- _Problem details_
Your answer must be one number: the count of lines below that include "using".

- _Material to process_

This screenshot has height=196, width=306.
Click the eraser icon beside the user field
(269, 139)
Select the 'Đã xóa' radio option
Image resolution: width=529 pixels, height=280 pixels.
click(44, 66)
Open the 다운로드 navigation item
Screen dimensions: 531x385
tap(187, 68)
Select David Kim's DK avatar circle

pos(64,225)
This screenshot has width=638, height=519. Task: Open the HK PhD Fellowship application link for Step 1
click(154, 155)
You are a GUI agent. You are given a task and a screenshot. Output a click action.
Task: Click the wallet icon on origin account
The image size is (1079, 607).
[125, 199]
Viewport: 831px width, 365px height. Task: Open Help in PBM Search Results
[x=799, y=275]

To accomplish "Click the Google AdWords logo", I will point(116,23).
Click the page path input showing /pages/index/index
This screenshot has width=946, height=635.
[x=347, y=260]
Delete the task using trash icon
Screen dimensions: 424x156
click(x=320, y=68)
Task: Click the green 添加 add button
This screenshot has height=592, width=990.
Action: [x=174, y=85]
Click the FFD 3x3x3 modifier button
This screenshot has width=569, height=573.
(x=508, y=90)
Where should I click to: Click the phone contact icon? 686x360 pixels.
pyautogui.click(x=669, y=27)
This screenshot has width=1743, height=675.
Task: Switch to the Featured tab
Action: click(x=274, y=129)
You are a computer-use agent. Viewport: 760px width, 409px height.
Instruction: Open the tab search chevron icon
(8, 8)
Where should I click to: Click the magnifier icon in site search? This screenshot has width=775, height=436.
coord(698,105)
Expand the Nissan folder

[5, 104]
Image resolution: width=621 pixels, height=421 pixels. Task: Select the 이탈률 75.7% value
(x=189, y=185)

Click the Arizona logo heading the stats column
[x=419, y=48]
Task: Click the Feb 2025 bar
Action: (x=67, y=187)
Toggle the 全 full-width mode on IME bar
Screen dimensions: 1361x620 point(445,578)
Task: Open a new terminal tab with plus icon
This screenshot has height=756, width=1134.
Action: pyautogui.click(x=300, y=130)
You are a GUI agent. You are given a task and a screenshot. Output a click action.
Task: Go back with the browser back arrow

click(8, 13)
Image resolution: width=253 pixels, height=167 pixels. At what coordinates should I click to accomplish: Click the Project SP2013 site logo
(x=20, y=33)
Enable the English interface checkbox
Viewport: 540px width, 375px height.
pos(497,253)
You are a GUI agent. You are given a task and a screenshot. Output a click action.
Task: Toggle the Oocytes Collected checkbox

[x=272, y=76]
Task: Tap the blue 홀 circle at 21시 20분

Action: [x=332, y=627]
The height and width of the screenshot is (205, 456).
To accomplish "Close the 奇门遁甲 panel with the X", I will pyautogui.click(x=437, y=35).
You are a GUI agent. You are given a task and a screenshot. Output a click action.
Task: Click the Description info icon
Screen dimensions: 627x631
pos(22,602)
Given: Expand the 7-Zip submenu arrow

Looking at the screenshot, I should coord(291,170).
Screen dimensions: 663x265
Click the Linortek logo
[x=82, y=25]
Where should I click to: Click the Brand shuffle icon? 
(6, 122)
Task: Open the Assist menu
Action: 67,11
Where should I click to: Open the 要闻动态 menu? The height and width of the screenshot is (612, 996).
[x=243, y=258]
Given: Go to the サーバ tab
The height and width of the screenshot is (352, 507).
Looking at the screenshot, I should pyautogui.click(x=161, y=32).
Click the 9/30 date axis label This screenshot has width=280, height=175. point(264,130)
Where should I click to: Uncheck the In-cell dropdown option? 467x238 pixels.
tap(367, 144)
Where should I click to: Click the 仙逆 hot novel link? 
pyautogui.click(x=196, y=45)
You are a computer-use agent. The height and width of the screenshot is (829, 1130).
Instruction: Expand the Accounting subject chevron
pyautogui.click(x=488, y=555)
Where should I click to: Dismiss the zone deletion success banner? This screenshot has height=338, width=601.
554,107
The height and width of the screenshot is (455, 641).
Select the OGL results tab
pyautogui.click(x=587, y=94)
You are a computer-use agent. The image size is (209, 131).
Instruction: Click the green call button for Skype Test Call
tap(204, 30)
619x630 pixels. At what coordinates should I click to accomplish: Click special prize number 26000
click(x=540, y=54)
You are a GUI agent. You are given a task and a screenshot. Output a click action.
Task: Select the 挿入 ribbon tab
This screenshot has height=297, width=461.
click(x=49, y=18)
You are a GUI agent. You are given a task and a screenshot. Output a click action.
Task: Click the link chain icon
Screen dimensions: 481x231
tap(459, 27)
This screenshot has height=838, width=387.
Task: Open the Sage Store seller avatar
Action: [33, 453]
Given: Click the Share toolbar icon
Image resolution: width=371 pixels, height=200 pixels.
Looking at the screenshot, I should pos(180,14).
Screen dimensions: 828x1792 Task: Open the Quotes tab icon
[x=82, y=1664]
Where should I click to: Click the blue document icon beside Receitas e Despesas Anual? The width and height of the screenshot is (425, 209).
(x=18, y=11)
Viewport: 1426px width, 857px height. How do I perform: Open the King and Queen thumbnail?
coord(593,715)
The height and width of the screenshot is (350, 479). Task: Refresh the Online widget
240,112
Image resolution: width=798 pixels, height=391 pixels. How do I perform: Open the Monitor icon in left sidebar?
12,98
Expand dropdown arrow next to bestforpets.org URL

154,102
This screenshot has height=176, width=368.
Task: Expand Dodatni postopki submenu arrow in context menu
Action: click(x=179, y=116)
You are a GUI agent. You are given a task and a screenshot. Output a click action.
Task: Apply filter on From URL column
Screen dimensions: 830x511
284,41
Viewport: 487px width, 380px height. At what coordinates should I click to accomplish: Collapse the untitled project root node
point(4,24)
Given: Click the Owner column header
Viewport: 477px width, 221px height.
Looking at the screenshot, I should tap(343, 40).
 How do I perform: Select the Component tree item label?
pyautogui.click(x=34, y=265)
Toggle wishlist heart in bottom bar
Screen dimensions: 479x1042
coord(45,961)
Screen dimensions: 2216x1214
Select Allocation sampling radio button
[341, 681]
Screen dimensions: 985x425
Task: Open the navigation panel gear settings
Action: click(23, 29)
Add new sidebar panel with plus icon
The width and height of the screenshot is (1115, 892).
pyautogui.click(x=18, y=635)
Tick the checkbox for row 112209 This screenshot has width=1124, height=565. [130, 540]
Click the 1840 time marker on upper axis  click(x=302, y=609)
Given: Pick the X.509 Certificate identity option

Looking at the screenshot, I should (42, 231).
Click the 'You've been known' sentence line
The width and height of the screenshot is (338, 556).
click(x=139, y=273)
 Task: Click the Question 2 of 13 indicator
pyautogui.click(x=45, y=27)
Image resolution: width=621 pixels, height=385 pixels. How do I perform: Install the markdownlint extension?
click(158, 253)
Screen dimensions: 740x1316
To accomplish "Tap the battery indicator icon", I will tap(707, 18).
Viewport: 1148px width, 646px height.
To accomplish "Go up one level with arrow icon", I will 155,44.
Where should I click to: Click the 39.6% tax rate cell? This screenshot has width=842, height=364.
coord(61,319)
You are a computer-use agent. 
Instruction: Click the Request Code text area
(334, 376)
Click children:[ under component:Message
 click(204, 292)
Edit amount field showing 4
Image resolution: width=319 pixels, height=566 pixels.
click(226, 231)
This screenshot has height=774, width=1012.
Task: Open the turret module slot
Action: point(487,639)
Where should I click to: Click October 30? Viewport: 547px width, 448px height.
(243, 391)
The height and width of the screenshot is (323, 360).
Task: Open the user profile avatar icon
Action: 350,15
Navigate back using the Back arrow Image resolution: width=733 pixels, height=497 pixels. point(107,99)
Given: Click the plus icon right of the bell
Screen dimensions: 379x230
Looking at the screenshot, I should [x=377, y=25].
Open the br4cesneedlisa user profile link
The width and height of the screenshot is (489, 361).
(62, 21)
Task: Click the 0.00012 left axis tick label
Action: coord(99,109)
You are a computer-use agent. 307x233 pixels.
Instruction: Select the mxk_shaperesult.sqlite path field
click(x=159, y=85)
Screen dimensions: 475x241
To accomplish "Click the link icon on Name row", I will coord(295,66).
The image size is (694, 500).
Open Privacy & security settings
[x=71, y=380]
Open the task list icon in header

- _Answer for this exercise_
2